With 32gb on my 10-core Xeon E5, I never find myself anywhere close to RAM-limited when working on 22mp RAW files in Lightroom and Photoshop- even with a bunch of Chrome tabs and a few instances
...Show more

Thanks! I built my last PC in 2012 (3770K) so this should be a great upgrade.

I prefer air coolers, they are much quieter than water, and there is no chance of coolant getting dumped on my PC (though most of it is electronics-safe). Every test I have seen as well has the NH-D15 within a few degrees C of large AIO water coolers, and quite a bit quieter under load (I like building silent or near silent PC's). A custom loop would do better, but I am not going down that road. If the NH-D15 ends up being inadequate for a modest OC, I will simply replace with a high end 240-280mm AIO.
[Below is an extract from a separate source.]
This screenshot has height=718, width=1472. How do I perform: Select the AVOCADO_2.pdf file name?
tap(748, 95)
In fact, specifically comparing it to the Corsair H110i, the NH-D15 matches or beats it with regards to cooling and stays about 10dB quieter under load.
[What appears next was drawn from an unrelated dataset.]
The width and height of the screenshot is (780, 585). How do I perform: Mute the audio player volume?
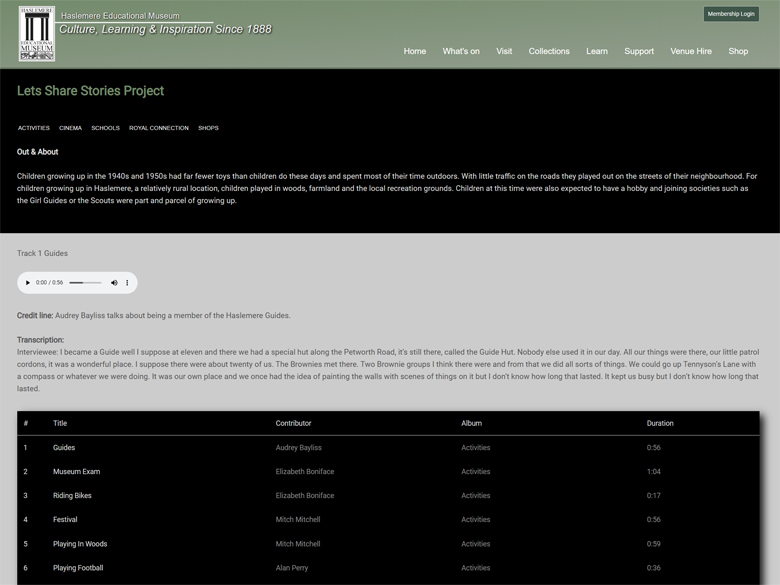click(x=114, y=283)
http://www.relaxedtech.com/reviews/noctua/nh-d15-versus-closed-loop-liquid-coolers/2

http://www.overclock.net/t/1519715/mini-review-noctua-nh-d15-vs-corsair-h110

I've got another NH-D15 cooling my 3770K right now and it is very quiet and performs incredibly well. @ 4.4-4.5 Ghz I am only at 60C under sustained full load.

I already own the Titan-X, so it will be a carry-over. I do play games (1440p), and the Photoshop plug-ins I use take advantage of the GPU, using 4-5GB of VRAM as well during my HDR workflow.

I regularly max out my 16GB in Photoshop, and regularly go over 10GB just browsing in Chrome (doing research it's not unusual to have 20-30 tabs on the go), so 32GB will be the absolute minimum for my usage which is very mixed alongside heavy photo editing. RAM is also cheap right now, so it's a no-brainer IMHO.